Brief:
Update the material below by replacing every "TERMÍNOVKA" with "KALENDÁŘ", keeping everything else the same.

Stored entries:
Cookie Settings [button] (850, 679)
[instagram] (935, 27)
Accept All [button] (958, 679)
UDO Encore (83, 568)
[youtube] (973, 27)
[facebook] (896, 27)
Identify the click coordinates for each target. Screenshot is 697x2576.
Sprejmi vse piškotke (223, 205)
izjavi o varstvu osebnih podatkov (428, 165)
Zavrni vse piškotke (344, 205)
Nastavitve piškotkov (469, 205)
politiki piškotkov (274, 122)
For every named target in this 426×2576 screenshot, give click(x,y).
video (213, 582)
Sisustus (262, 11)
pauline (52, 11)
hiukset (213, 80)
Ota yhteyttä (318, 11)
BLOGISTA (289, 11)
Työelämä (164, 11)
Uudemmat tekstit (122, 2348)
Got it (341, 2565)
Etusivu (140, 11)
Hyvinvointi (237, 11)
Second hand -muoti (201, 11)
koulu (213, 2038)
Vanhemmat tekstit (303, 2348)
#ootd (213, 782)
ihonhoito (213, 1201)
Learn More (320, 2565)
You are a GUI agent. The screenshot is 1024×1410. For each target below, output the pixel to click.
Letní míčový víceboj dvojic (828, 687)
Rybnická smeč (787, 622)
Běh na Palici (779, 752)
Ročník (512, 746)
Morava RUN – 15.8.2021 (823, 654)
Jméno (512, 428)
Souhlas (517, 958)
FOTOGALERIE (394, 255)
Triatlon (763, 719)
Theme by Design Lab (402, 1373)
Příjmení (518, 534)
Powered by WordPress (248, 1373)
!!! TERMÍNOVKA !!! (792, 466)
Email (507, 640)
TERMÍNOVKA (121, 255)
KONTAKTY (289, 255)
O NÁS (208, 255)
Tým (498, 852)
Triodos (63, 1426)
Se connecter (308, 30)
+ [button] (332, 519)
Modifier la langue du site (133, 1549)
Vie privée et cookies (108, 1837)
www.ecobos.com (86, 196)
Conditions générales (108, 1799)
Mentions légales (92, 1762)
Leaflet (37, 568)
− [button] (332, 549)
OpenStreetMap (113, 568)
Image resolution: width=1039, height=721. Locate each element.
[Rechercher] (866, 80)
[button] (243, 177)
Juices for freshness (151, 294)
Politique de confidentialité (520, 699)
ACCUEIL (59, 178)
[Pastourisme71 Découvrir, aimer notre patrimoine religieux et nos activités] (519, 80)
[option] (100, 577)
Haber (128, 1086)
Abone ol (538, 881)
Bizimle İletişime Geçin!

Task result:
Cookie Settings [button] (850, 679)
[instagram] (935, 27)
Accept All [button] (958, 679)
UDO Encore (83, 568)
[youtube] (973, 27)
[facebook] (896, 27)
Identify the click coordinates for each target. Screenshot is 697x2576.
Sprejmi vse piškotke (223, 205)
izjavi o varstvu osebnih podatkov (428, 165)
Zavrni vse piškotke (344, 205)
Nastavitve piškotkov (469, 205)
politiki piškotkov (274, 122)
For every named target in this 426×2576 screenshot, give click(x,y).
video (213, 582)
Sisustus (262, 11)
pauline (52, 11)
hiukset (213, 80)
Ota yhteyttä (318, 11)
BLOGISTA (289, 11)
Työelämä (164, 11)
Uudemmat tekstit (122, 2348)
Got it (341, 2565)
Etusivu (140, 11)
Hyvinvointi (237, 11)
Second hand -muoti (201, 11)
koulu (213, 2038)
Vanhemmat tekstit (303, 2348)
#ootd (213, 782)
ihonhoito (213, 1201)
Learn More (320, 2565)
You are a GUI agent. The screenshot is 1024×1410. For each target below, output the pixel to click.
Letní míčový víceboj dvojic (828, 687)
Rybnická smeč (787, 622)
Běh na Palici (779, 752)
Ročník (512, 746)
Morava RUN – 15.8.2021 (823, 654)
Jméno (512, 428)
Souhlas (517, 958)
FOTOGALERIE (394, 255)
Triatlon (763, 719)
Theme by Design Lab (402, 1373)
Příjmení (518, 534)
Powered by WordPress (248, 1373)
!!! KALENDÁŘ !!! (792, 466)
Email (507, 640)
KALENDÁŘ (121, 255)
KONTAKTY (289, 255)
O NÁS (208, 255)
Tým (498, 852)
Triodos (63, 1426)
Se connecter (308, 30)
+ [button] (332, 519)
Modifier la langue du site (133, 1549)
Vie privée et cookies (108, 1837)
www.ecobos.com (86, 196)
Conditions générales (108, 1799)
Mentions légales (92, 1762)
Leaflet (37, 568)
− [button] (332, 549)
OpenStreetMap (113, 568)
Image resolution: width=1039, height=721. Locate each element.
[Rechercher] (866, 80)
[button] (243, 177)
Juices for freshness (151, 294)
Politique de confidentialité (520, 699)
ACCUEIL (59, 178)
[Pastourisme71 Découvrir, aimer notre patrimoine religieux et nos activités] (519, 80)
[option] (100, 577)
Haber (128, 1086)
Abone ol (538, 881)
Bizimle İletişime Geçin!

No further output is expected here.